Brock N. Meeks reports on the GAO's actions in selecting MCI to develop a major high speed research network. Big companies are realizing that the "information superhighway" means big bucks, and there is a scramble to grab a piece of it. Understanding and following network public policy issues is crucial to influencing the global information infrastructure.

An island nation and still an Internet island (relatively isolated with respect to global networks for such an industrial power), Japan's adoption of global internetworking technology is still lagging, as illustrated by Bruce Hahne's report on the Business Show '94 held recently in Tokyo.

Professional and scholarly organizations must move onto the Internet if they are to keep up with communication trends. I describe the Society for Technical Communication's first steps into Internet-based communication .

Rob Kling discusses the field of Computer Supported Cooperative Work (CSCW), an area of study which applies CMC to improve task performance and communication among people in organizations.

Gary Ritzenthaler begins a series of columns, Pyxis Cyberea, examining lessons learned from the Florida Compass WWW news prototype.

In the FROM THE NETS column this month, I've tried a different approach to reporting on what's happening on the Net and its cultural expressions in terms of Waves... Threads... Catches....

Putting This Issue Together (Some Reflections on Cyberspace)

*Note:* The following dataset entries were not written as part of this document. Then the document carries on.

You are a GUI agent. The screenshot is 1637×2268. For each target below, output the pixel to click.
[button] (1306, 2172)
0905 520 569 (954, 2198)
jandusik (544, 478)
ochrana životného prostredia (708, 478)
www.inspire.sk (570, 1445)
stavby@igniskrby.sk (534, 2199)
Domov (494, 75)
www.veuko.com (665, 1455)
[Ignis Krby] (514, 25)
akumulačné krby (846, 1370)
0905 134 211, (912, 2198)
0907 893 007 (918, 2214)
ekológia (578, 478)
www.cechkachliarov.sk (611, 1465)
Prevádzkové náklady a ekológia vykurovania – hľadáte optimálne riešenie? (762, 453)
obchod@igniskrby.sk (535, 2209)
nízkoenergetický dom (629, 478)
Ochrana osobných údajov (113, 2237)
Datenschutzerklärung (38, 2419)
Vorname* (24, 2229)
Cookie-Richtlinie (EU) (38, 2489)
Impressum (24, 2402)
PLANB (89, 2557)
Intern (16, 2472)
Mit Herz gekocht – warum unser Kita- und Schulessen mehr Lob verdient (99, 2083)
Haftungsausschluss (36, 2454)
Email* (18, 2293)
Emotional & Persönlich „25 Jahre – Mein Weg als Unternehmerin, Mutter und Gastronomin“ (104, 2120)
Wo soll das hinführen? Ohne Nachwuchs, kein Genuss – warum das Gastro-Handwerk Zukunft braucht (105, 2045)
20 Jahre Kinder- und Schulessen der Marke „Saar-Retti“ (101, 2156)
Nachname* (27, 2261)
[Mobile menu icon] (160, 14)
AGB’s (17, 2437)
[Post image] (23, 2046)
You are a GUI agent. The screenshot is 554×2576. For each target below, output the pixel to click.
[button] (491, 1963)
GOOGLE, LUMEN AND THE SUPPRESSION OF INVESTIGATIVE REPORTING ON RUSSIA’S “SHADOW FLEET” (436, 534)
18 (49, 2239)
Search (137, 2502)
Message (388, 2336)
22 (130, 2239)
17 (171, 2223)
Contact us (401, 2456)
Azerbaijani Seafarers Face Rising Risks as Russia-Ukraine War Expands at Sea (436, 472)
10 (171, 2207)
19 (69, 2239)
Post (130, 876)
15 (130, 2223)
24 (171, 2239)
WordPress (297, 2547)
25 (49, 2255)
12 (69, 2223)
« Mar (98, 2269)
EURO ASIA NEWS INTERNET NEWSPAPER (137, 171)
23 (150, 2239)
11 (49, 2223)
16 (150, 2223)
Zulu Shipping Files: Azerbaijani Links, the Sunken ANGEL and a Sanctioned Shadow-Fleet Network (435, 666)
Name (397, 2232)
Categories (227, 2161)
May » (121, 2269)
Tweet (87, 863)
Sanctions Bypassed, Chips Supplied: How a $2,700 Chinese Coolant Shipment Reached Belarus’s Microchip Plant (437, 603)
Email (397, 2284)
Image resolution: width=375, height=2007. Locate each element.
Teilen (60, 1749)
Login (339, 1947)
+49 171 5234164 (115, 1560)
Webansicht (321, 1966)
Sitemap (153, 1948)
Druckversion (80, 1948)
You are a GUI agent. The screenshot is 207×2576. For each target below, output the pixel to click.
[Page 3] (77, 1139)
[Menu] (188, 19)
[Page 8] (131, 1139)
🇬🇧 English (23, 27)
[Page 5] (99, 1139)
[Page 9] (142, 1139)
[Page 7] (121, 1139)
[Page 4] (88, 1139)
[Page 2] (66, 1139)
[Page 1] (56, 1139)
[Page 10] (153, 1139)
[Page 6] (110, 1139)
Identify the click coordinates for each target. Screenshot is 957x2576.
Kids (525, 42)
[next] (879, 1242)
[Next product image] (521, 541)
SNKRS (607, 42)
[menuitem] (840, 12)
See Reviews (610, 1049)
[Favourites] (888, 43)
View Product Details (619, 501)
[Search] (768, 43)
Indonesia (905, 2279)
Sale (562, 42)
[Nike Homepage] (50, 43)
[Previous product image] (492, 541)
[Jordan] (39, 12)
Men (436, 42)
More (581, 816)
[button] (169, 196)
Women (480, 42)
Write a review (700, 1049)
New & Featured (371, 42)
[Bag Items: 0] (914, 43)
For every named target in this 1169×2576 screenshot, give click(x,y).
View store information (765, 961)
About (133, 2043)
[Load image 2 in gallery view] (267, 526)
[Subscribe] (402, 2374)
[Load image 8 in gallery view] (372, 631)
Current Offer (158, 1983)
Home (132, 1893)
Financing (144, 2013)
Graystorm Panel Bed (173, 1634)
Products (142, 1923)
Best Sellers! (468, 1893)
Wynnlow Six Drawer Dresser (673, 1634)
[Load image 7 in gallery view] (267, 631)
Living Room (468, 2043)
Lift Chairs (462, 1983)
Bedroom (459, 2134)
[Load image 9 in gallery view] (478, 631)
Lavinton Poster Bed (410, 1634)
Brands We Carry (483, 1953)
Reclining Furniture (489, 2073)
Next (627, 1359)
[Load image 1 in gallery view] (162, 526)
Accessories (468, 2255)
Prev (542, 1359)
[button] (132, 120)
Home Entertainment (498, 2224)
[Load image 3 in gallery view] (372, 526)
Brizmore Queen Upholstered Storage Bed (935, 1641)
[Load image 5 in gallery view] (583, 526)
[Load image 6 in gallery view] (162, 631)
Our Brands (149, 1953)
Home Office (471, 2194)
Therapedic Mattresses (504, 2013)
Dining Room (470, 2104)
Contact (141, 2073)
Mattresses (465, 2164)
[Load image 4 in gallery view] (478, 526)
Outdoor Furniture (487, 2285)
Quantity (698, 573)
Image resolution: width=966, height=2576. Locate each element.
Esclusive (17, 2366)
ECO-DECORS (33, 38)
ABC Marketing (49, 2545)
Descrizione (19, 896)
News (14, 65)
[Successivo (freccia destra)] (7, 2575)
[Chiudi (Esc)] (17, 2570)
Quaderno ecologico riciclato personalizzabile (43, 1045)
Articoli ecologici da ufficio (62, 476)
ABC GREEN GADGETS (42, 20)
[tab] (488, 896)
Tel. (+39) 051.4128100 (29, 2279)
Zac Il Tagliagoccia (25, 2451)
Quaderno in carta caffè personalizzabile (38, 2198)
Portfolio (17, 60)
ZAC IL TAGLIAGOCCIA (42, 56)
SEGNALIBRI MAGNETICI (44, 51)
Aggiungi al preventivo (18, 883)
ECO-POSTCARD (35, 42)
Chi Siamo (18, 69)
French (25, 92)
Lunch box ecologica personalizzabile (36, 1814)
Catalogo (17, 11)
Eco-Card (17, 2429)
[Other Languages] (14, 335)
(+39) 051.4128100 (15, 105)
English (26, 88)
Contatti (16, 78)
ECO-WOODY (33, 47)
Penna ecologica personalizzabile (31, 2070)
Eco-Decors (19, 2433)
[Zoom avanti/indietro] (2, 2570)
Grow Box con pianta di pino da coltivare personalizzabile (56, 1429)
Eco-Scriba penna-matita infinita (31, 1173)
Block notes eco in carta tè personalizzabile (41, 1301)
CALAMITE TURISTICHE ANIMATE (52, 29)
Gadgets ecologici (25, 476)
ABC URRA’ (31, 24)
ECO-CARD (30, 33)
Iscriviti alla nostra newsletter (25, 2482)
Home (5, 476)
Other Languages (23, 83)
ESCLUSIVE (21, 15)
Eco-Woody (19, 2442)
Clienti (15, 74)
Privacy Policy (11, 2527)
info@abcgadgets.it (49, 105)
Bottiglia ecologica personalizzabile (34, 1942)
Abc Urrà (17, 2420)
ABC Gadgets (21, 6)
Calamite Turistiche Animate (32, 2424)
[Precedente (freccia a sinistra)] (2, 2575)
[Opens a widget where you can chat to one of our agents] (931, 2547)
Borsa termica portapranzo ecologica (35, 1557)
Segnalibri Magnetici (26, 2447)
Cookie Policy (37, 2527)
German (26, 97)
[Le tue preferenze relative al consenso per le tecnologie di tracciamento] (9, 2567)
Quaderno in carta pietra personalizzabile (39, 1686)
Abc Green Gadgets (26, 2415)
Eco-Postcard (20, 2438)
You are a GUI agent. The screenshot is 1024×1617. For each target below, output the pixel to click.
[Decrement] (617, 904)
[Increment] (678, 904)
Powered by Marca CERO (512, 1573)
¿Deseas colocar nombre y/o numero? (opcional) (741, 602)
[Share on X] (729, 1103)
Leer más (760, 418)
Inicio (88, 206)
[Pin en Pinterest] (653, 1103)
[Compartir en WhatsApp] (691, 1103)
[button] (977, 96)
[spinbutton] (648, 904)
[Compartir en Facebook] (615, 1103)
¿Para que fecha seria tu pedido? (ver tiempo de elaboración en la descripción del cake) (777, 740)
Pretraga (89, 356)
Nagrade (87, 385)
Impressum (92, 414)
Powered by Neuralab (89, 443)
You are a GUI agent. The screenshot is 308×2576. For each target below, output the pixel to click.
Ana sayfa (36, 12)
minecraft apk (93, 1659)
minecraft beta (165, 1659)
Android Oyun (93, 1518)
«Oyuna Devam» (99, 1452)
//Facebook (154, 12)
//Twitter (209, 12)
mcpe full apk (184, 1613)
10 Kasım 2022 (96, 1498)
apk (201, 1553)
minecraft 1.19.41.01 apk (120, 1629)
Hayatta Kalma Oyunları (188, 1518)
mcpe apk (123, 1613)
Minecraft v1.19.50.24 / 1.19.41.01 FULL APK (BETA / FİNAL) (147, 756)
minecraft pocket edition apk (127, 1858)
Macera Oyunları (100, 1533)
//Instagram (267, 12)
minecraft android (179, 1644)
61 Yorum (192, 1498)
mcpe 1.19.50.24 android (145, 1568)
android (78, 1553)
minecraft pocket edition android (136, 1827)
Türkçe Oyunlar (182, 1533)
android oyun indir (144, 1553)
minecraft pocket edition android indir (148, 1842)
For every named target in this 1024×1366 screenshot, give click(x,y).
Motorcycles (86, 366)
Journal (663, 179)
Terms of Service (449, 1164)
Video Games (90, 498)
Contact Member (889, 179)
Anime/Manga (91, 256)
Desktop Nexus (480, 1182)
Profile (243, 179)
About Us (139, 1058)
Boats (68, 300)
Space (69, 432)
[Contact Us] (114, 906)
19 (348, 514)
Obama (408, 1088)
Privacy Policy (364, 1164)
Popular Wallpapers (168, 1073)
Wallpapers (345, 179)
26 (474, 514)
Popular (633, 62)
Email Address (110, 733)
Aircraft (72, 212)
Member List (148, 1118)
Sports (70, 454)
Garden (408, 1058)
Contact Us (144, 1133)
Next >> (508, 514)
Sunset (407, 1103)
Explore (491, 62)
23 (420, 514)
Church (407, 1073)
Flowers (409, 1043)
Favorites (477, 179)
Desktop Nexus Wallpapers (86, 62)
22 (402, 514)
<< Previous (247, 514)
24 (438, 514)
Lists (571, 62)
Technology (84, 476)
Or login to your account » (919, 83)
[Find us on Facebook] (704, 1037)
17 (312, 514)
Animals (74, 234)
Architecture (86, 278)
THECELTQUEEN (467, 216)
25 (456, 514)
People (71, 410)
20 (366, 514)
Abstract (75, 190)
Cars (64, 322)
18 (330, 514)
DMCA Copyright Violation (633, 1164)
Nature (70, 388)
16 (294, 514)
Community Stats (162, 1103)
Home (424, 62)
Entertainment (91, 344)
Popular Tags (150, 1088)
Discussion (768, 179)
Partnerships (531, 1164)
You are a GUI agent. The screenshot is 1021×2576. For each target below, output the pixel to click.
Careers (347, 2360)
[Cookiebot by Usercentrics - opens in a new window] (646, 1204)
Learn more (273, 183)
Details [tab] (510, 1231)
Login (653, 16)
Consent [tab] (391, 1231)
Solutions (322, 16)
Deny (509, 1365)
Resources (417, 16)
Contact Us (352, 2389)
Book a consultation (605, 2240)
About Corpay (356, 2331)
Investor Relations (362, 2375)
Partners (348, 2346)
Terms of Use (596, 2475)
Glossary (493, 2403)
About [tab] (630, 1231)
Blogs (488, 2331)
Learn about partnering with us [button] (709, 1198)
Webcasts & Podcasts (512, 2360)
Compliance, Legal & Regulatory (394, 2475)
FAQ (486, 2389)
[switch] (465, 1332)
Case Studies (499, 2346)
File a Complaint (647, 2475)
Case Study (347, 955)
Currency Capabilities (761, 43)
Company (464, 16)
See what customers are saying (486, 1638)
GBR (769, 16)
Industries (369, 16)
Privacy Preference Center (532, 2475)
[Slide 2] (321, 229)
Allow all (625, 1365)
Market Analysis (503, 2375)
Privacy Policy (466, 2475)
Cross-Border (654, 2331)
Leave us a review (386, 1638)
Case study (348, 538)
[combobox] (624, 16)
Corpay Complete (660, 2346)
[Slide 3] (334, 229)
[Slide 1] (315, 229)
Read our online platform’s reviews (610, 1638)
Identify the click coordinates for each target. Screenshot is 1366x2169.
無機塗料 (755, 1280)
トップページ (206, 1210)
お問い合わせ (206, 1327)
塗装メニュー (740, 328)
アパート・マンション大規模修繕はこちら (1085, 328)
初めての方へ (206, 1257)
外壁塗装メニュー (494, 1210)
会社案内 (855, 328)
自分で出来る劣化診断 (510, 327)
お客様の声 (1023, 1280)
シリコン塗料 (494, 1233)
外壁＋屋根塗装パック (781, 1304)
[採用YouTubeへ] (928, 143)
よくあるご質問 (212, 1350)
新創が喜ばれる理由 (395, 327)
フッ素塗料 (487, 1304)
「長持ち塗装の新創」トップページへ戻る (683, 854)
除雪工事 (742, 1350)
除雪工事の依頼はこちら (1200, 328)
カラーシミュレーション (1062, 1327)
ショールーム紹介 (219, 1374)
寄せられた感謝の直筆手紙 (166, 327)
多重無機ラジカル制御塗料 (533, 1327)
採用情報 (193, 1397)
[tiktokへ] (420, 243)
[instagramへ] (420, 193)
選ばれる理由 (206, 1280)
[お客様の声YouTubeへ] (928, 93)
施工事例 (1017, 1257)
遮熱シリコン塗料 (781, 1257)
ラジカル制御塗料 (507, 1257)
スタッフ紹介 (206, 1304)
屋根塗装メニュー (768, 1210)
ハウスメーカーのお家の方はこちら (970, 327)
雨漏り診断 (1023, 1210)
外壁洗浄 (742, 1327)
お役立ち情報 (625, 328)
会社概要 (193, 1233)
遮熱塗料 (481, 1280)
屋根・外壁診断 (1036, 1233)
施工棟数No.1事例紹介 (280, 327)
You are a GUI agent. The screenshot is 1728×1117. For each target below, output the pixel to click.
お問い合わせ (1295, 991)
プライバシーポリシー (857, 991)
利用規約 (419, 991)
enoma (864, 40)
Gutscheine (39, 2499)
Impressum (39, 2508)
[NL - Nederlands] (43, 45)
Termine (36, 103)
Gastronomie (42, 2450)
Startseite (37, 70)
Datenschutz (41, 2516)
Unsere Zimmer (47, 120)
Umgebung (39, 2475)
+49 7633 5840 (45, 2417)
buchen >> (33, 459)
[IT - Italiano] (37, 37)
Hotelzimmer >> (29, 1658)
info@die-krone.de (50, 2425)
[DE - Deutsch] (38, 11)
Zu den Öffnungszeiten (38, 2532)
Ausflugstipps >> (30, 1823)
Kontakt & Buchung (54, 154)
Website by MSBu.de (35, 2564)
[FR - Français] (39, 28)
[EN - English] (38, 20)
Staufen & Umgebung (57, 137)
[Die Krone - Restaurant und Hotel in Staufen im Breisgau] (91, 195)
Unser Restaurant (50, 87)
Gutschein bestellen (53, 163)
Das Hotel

Travelling in the Upper Peninsula of Michigan for several weeks, I've put this issue together on my Zenith Mastersport 386SL laptop, calling by modem every couple of days to my account at Rensselaer. I've missed having access to the color Sun Sparcstations on Rensselaer's campus, the X interface, the full Internet connection. Walking along the Lake Superior shore, I thought about how far the Internet/Matrix extended to this isolated part of Michigan where I was born, a place cloaked for many months each winter in snow. How much of one's experience of cyberspace depends on equipment, graphical user interfaces, and tne physical Net itself?

I thought of the authors and assistant editors that I'd been working with for this issue, wondering what night their articles would appear in my mailbox, among the hundreds of email messages accumulated over several days between calls. Once their articles arrived, I would download them to my laptop and arrange and edit them for this issue. Travelling to Madison, Wisconsin, I had (foolishly) neglected to make backup copies of the only edited instance of this issue, and it sailed along US 41 south on my hard disk, at 65 mph in the summer sun. There was no disaster, no data lost, but these experience marked for me an awareness of the my tenuous dependence on quite complex (and expensive) equipment and infrastructure for my experience of cyberspace.

Most importantly, for my work, I depend on using the Net to maintain relationships with people--authors and editors for this issue, people interested in the CMC Studies Center, my dissertation committee, friends, and the users, editors, writers, and trainers I work with on projects. These relationships--formed out of the power of the Net to transcend spatial and temporal constraints--seem more distant to me with my only view of the Net a monochrome screen, a dialup connection, accessed while long-distance charges accumulate (a view I know many people routinely have of the Net). But somehow, these relationships hold on, and I have put this issue together. Cyberspace, I suspect, may be more in the mind than in the interface, more a product of human effort and imagination than hardware and software.